_Your task_
Transcribe exactly the lines from the one holding "Task: Open the 文件(F) menu in Notepad" through the closing line of the entries below. Pictures stay out of the copy.

Source material Block Start

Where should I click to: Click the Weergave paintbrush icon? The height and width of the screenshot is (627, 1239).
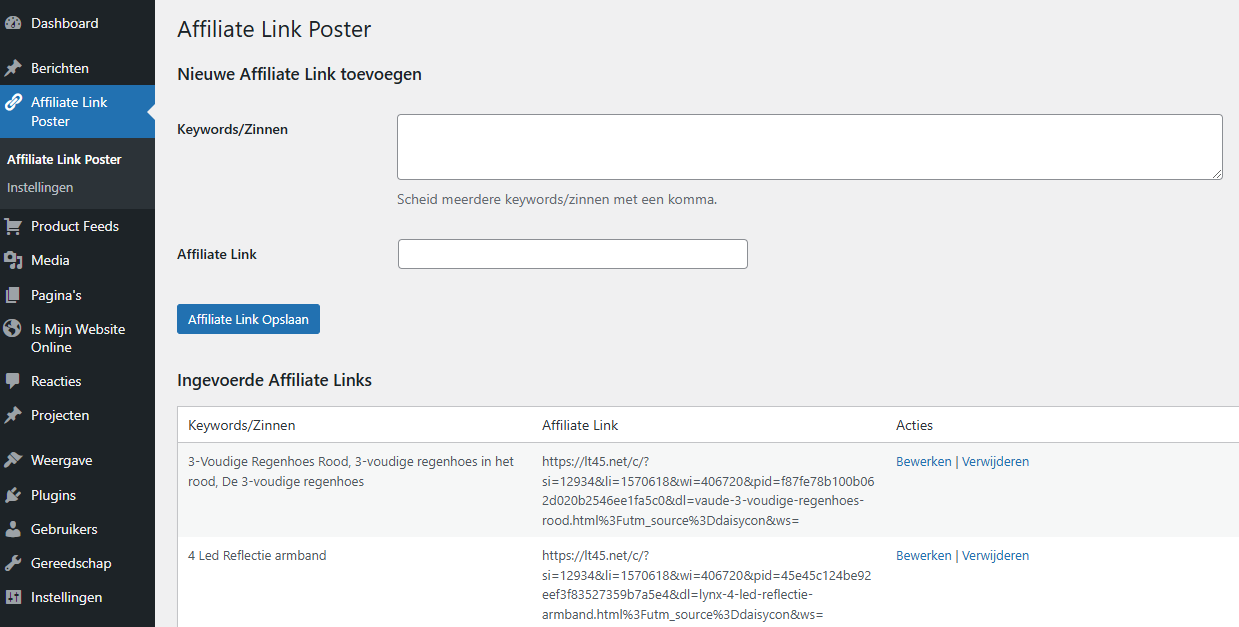tap(13, 460)
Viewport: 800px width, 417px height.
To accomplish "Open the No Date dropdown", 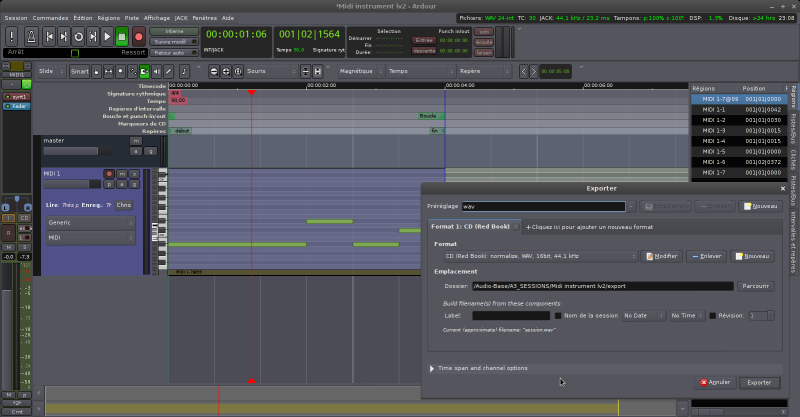I will click(x=642, y=316).
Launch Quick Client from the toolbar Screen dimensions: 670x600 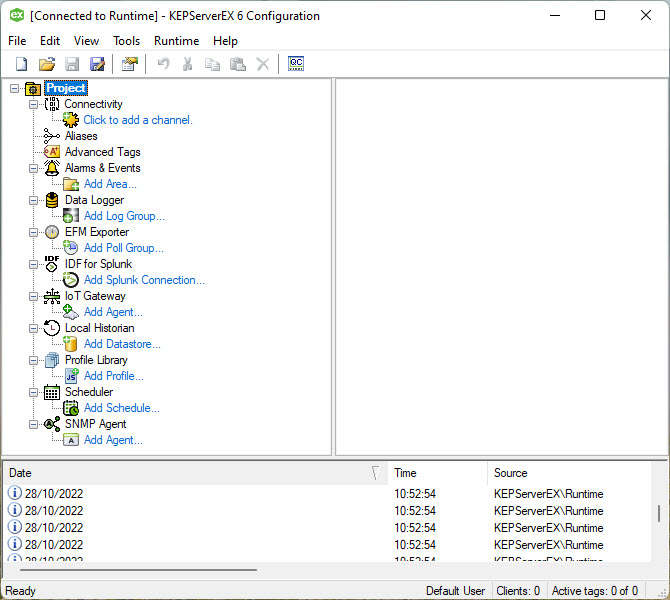point(296,64)
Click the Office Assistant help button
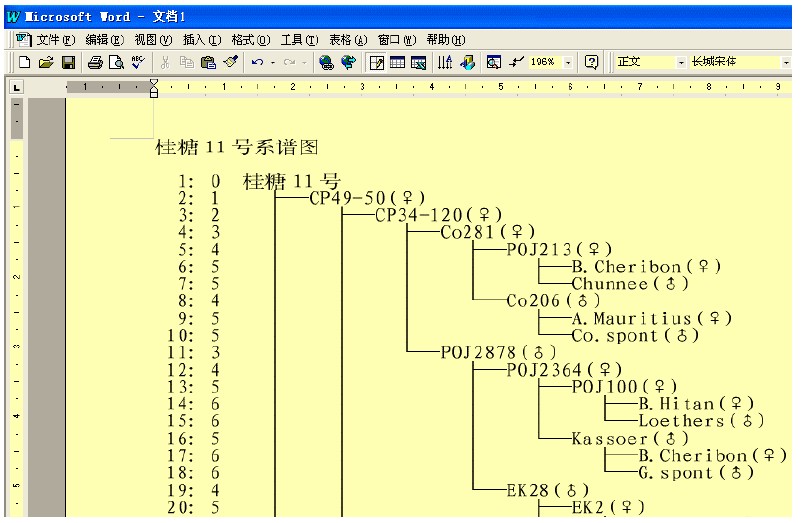The image size is (802, 523). point(591,62)
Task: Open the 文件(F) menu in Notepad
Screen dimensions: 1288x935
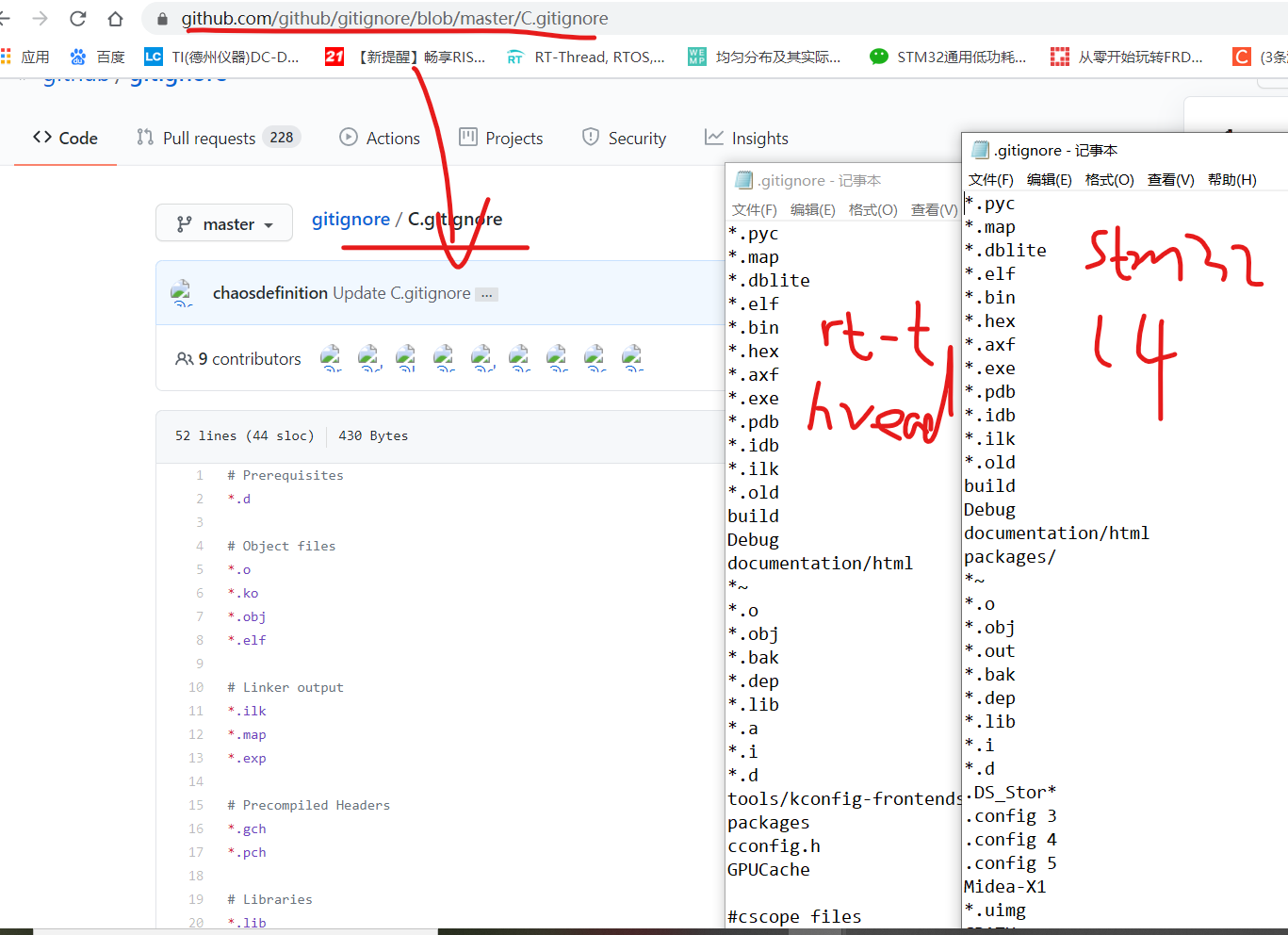Action: (990, 179)
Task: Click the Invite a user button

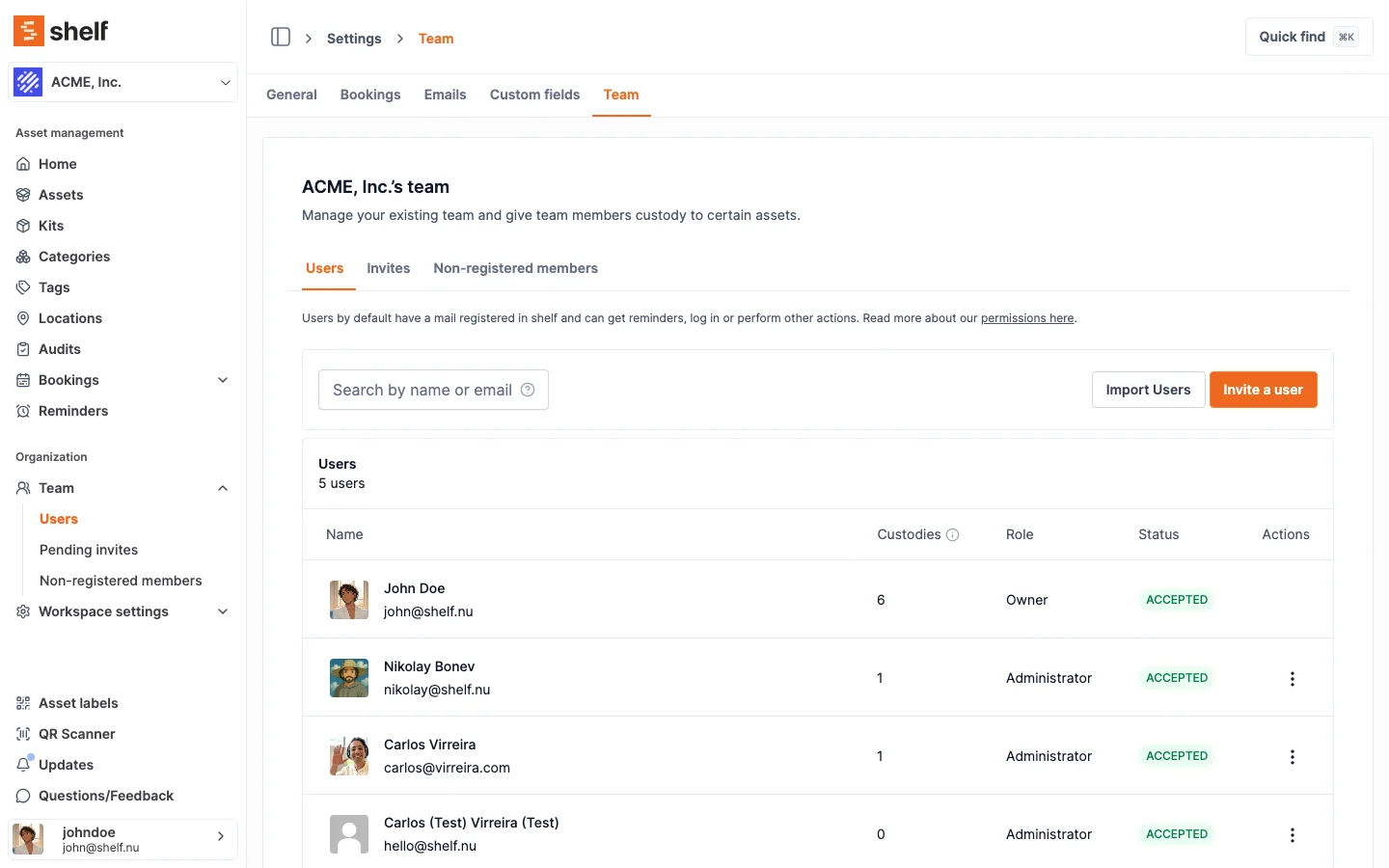Action: (x=1263, y=390)
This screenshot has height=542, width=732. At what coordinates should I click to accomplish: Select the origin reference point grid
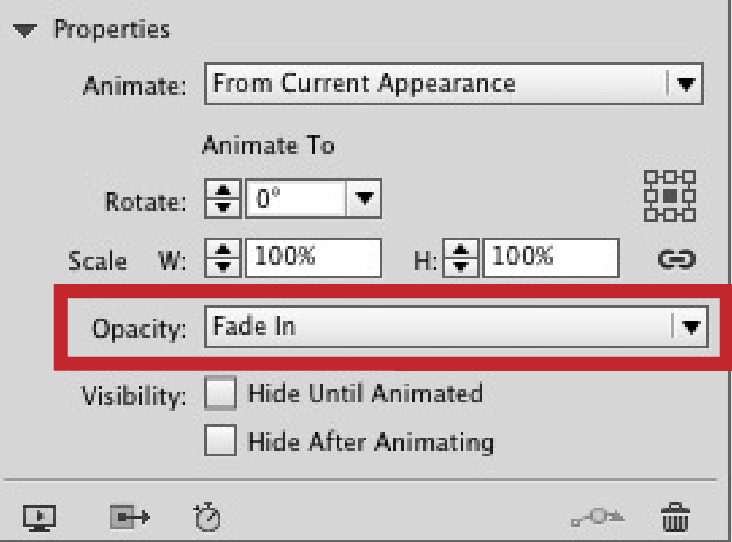pyautogui.click(x=670, y=194)
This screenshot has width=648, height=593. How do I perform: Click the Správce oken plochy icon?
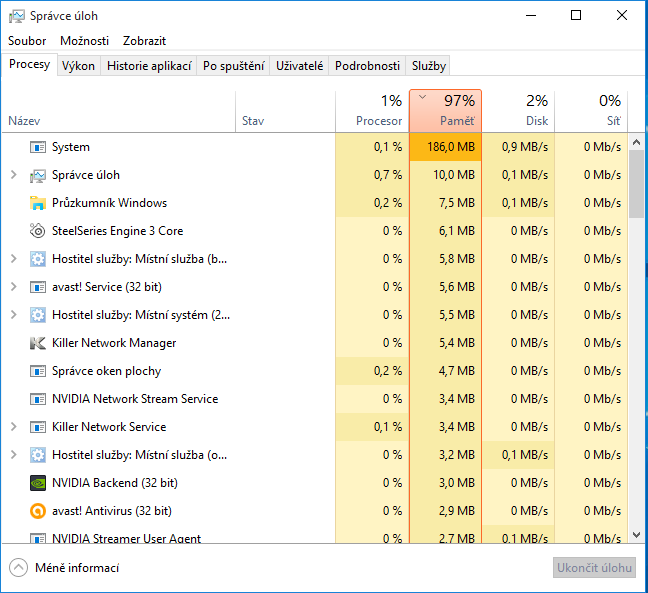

Source material Block End

_Task solution_
Task: Open the 文件(F) menu in Notepad
Screen dimensions: 1288x935
Action: (990, 179)
Task: Click the Invite a user button

Action: (x=1263, y=390)
This screenshot has height=542, width=732. At what coordinates should I click to accomplish: Select the origin reference point grid
pyautogui.click(x=670, y=194)
This screenshot has width=648, height=593. How do I perform: Click the Správce oken plochy icon?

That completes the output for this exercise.